An example configuration is shown in Example Configuration for the MySQL passdb Backend.
Example 1. Example Configuration for the MySQL passdb Backend
[global] passdb backend = mysql:foo foo:mysql user = samba foo:mysql password = abmas foo:mysql database = samba # domain name is static and can't be changed foo:domain column = 'MYWORKGROUP': # The fullname column comes from several other columns foo:fullname column = CONCAT(firstname,' ',surname): # Samba should never write to the password columns foo:lanman pass column = lm_pass: foo:nt pass column = nt_pass: # The unknown 3 column is not stored foo:unknown 3 column = NULL
The use of plaintext passwords is strongly discouraged; however, you can use them if you really want to.

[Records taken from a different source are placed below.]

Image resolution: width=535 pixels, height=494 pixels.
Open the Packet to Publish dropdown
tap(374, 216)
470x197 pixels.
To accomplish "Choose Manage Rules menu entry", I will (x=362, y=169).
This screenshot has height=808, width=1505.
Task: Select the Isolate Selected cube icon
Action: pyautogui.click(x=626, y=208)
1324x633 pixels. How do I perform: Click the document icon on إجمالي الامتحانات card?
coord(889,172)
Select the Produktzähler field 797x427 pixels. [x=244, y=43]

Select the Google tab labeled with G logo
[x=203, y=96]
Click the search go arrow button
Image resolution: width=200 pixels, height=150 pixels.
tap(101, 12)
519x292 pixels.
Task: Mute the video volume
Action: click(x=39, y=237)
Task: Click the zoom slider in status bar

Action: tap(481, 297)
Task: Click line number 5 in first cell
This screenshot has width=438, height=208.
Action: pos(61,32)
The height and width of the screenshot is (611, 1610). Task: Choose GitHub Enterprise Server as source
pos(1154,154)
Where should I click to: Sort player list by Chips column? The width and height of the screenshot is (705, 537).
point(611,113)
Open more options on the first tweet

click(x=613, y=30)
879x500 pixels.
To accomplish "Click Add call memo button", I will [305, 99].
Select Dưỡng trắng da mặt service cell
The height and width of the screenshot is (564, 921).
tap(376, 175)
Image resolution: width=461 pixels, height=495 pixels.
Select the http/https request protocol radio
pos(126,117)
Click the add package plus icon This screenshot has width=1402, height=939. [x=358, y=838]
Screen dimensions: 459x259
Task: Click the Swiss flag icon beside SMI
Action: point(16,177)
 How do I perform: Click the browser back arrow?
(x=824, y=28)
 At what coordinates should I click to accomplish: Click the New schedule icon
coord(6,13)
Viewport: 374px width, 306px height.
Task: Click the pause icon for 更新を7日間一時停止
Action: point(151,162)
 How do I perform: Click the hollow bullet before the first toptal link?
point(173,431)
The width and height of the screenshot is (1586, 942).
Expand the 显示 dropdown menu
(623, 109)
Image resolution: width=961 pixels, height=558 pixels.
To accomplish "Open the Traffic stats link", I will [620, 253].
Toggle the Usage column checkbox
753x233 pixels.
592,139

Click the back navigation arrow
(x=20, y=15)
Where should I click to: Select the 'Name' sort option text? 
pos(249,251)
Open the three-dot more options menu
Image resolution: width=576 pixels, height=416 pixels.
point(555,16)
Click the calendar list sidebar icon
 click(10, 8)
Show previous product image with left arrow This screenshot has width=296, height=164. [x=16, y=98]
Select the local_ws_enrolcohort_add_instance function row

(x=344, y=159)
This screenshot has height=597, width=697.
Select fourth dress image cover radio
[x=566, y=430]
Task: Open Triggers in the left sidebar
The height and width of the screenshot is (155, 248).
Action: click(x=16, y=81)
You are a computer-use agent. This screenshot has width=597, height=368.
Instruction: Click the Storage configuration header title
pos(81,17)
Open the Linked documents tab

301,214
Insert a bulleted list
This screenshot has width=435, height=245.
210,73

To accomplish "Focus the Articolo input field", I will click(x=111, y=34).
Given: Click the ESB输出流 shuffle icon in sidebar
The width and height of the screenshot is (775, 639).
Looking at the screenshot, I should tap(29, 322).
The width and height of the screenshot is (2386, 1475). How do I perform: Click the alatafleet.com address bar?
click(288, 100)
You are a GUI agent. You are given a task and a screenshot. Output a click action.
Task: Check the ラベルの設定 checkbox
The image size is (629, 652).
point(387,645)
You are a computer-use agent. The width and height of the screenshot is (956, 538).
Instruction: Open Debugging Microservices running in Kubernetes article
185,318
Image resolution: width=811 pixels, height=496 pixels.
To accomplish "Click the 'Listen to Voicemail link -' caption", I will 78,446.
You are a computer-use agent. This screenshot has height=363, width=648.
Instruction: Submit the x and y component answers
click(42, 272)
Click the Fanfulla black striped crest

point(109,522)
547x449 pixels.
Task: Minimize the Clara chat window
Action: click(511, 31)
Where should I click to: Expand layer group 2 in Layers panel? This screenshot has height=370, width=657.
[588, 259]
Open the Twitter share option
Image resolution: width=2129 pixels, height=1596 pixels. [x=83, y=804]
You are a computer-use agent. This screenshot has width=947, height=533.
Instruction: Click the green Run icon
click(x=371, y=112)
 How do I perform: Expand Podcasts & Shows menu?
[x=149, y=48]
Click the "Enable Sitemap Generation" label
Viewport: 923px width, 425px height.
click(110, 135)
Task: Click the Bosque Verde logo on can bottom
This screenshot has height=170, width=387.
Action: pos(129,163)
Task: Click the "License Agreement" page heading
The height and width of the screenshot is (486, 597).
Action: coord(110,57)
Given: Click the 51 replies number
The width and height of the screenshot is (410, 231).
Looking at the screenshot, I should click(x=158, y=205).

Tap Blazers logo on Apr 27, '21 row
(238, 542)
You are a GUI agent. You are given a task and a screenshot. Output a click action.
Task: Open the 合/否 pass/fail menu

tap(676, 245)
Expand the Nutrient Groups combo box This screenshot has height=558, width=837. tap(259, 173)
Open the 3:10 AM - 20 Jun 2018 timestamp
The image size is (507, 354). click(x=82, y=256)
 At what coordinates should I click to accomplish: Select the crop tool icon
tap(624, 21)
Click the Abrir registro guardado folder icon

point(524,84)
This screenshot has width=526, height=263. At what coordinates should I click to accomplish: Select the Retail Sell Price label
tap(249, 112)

If you would like to use plaintext passwords, set `identifier:lanman pass column' and `identifier:nt pass column' to `NULL' (without the quotes) and `identifier:plain pass column' to the name of the column containing the plaintext passwords.
If you use encrypted passwords, set the 'identifier:plain pass column' to 'NULL' (without the quotes). This is the default.
It is possible to have not all data in the database by making some "constant."
For example, you can set `identifier:fullname column' to something like CONCAT(Firstname,' ',Surname)
Or, set `identifier:workstations column' to: NULL.
See the MySQL documentation for more language constructs.